▶ _Information supplied_
———

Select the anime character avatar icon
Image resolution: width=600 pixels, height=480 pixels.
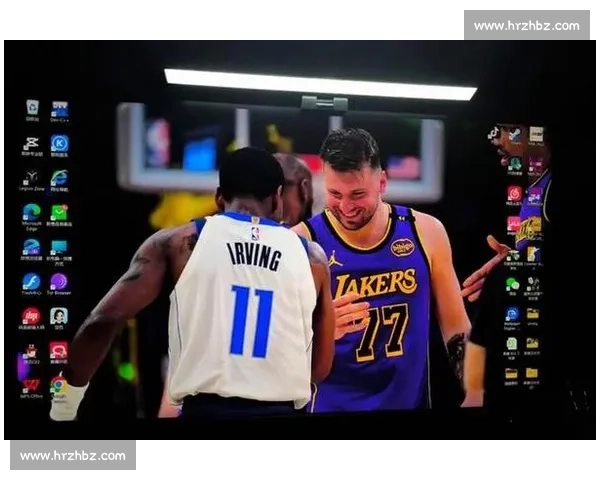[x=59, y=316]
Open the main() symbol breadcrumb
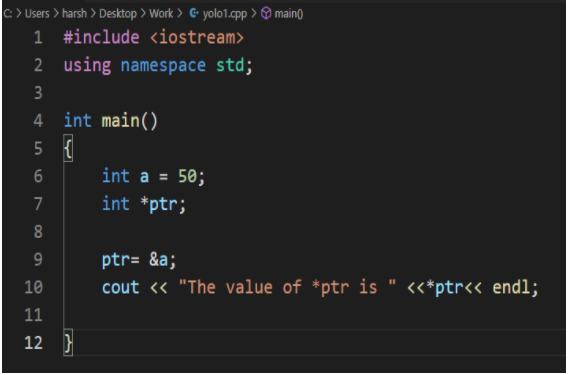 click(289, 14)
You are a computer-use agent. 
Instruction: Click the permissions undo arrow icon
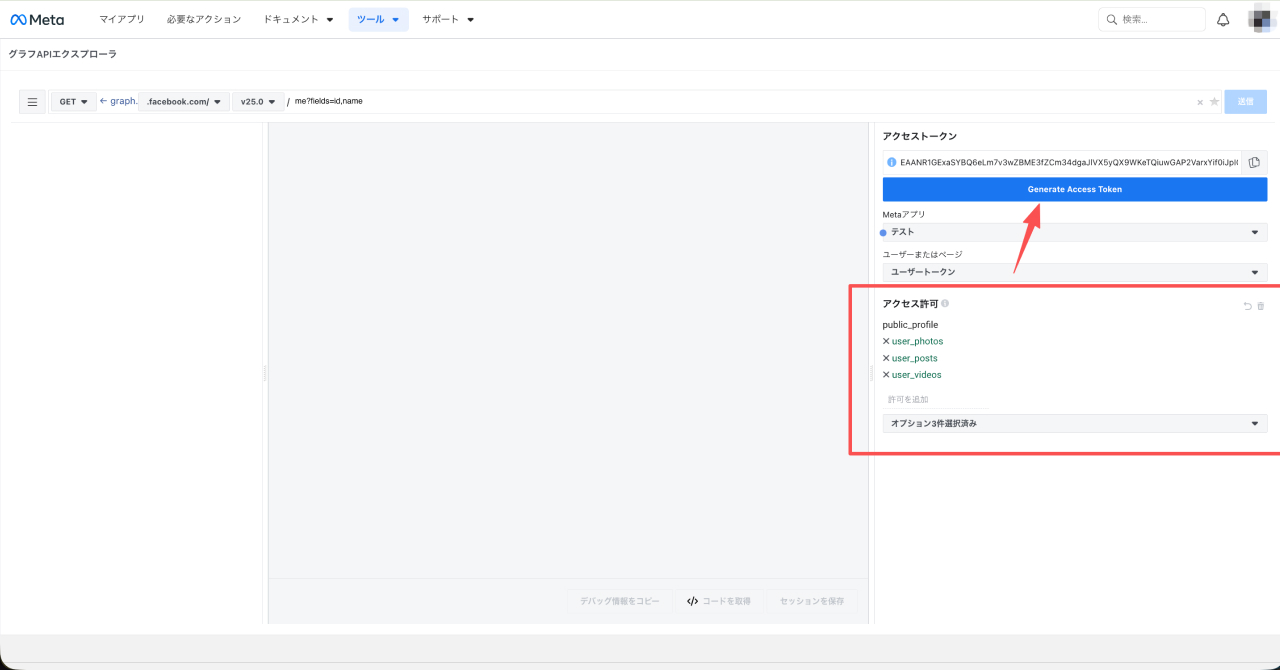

———

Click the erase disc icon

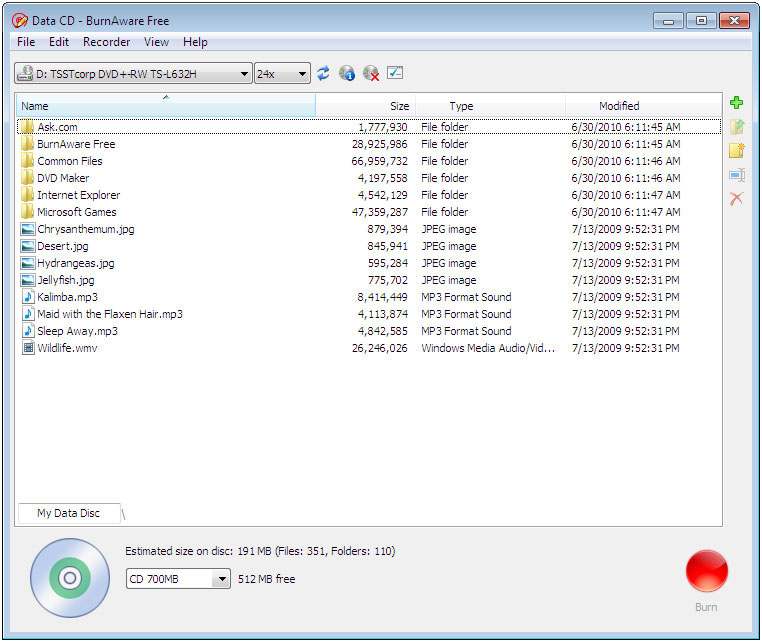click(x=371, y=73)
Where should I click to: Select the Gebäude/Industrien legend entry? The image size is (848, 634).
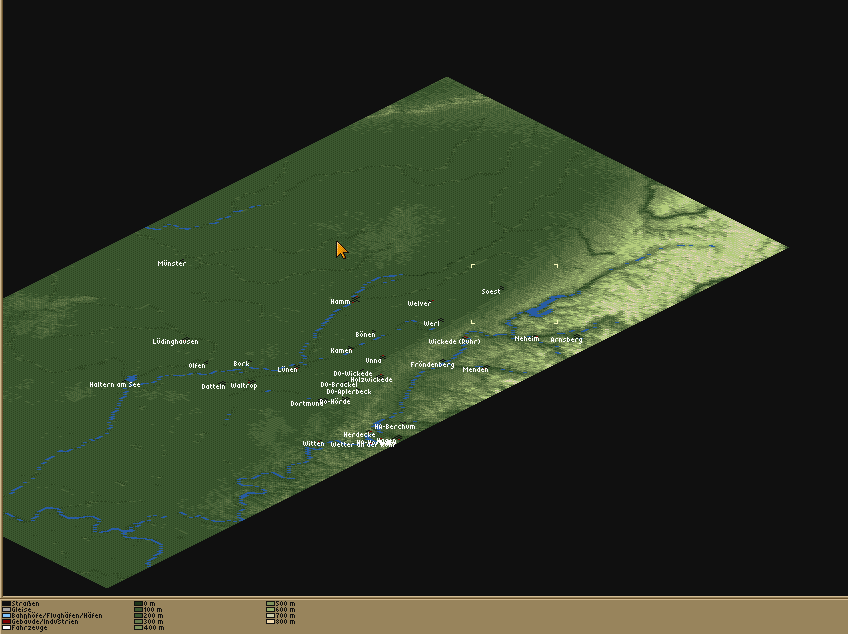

———

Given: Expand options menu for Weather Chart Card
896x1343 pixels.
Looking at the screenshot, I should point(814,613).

———

▶ _What you should do_
"Image resolution: width=600" marks the first line to copy, and "Instruction: Click the" marks the last. Repeat that stretch above exactly, with no pictures.

▶ _Result of the task_
Image resolution: width=600 pixels, height=480 pixels.
[x=59, y=316]
Open the main() symbol breadcrumb
 click(289, 14)
You are a computer-use agent. 
Instruction: Click the permissions undo arrow icon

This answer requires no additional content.